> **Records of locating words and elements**

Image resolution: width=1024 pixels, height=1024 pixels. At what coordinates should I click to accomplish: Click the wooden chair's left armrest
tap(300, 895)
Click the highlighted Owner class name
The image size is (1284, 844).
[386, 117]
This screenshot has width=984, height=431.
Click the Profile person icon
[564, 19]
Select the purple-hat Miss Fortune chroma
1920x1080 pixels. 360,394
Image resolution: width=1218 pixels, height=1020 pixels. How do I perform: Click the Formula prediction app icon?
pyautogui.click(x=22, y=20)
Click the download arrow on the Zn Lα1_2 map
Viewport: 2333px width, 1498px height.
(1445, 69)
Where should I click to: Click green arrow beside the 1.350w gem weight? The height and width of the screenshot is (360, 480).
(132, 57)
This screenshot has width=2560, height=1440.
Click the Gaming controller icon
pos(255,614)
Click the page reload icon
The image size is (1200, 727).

> **Set exercise**
Copy out every one of the lines above with no changes.

> **Solution for this task**
Image resolution: width=1024 pixels, height=1024 pixels. At what coordinates should I click to accomplish: Click the wooden chair's left armrest
tap(300, 895)
Click the highlighted Owner class name
The image size is (1284, 844).
[386, 117]
This screenshot has width=984, height=431.
Click the Profile person icon
[564, 19]
Select the purple-hat Miss Fortune chroma
1920x1080 pixels. 360,394
Image resolution: width=1218 pixels, height=1020 pixels. How do I perform: Click the Formula prediction app icon?
pyautogui.click(x=22, y=20)
Click the download arrow on the Zn Lα1_2 map
Viewport: 2333px width, 1498px height.
(1445, 69)
Where should I click to: Click green arrow beside the 1.350w gem weight? The height and width of the screenshot is (360, 480).
(132, 57)
This screenshot has width=2560, height=1440.
Click the Gaming controller icon
pos(255,614)
Click the page reload icon
The image size is (1200, 727).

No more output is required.